Set of tasks
1: In the Scalene review, what does the film's title word mean?
2: Copy the Scalene review from "As the film" to "event as well.".

As the film opens, Janice (Margo Martindale) shows up at the home of Paige (Hanna Hall), forces her way in, and attacks Paige. From here, the film works backwards to show Janice’s life falling apart and the events leading up to her attacking Paige. Janice is the mother of Jakob (Adam Scarimbolo), a young man who suffers from brain damage that prevents him from speaking or communicating with anyone. The audience is clued in early that something has happened between Jakob and Paige, who has been acting as Jakob’s part-time caregiver, and the film runs on a parallel track back to that event as well.

The structure of the film is explained by its title: a “scalene” is a triangle of three unequal sides. The three principal characters each have a section of the film in which their story is told, and each story is structured differently. To say much more would spoil the film’s many surprises, but the film definitely demands careful attention to be paid. Some events happen differently in different sections of the film, which may reflect the characters’ state of mind or suggest that they may be an unreliable narrator. Scalene also seems to suggest that in situations like the one depicted in the film, perhaps there is no such thing as a “reliable narrator.”

The fact remains, though, that at its center Scalene hinges on an act so unbelievably bizarre and irrational that any motive the surrounding story may provide is insufficient to explain it. It is, in fact, so outlandish that it is possible that it is derived from a true story in that it is often impossible to imagine what could drive a person to do things that are completely insane to anyone other than the person responsible. The attempt at depicting the situations and events that could lead a person to this kind of behavior is at the heart of Scalene, but this may be a case in which the filmmakers have simply taken a shot at the impossible: explaining that which is truly, fundamentally inexplicable.

Data excerpt
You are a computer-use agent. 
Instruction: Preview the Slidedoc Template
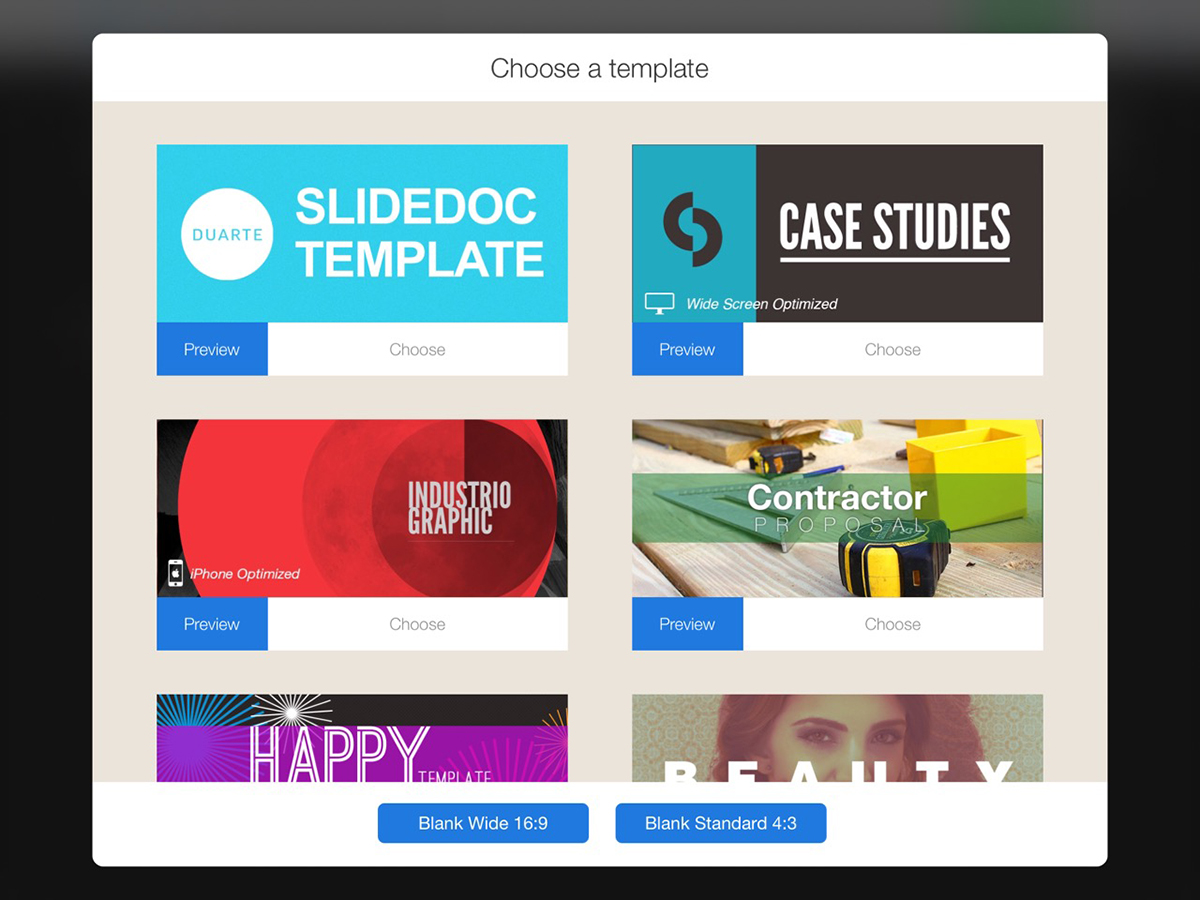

Answers to the tasks
1: A triangle of three unequal sides.

2:
As the film opens, Janice (Margo Martindale) shows up at the home of Paige (Hanna Hall), forces her way in, and attacks Paige. From here, the film works backwards to show Janice’s life falling apart and the events leading up to her attacking Paige. Janice is the mother of Jakob (Adam Scarimbolo), a young man who suffers from brain damage that prevents him from speaking or communicating with anyone. The audience is clued in early that something has happened between Jakob and Paige, who has been acting as Jakob’s part-time caregiver, and the film runs on a parallel track back to that event as well.